● **Assignment**
Look through the entries that follow and count the lines with the word "will". The reply is that number alone.

Available records Start Marker

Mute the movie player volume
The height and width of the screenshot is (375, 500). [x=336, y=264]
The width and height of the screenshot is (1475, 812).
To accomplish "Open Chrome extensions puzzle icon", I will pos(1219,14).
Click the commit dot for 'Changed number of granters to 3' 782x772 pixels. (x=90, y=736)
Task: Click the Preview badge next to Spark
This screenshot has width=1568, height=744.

Available records End Marker
Available records Start Marker

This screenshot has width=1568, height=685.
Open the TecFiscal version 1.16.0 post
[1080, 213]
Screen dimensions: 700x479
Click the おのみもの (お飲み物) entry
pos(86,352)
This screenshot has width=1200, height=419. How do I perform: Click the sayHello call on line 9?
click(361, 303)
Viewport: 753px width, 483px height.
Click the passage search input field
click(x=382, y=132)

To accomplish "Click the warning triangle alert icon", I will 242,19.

Available records End Marker
Available records Start Marker

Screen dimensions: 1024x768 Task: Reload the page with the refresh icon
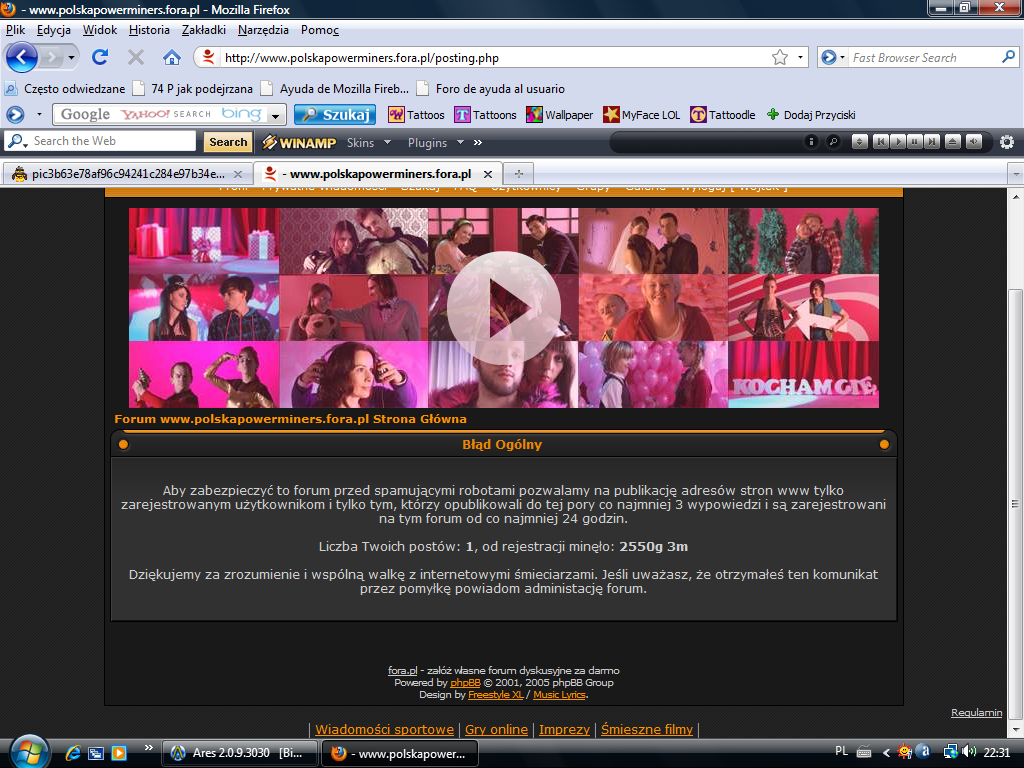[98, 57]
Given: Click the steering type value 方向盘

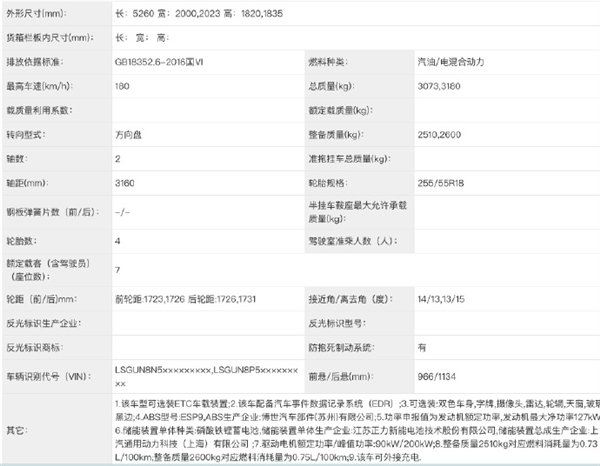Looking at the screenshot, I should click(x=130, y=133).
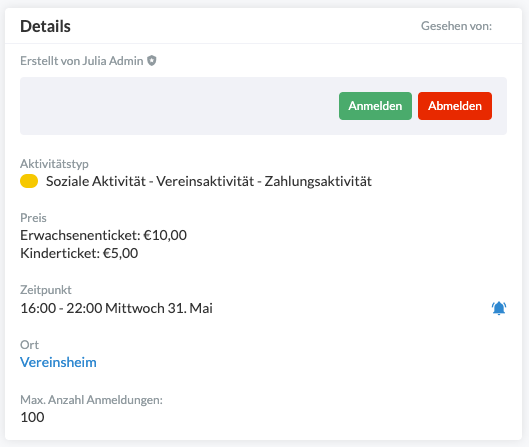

Available records End Marker

● **Solution for this problem**
2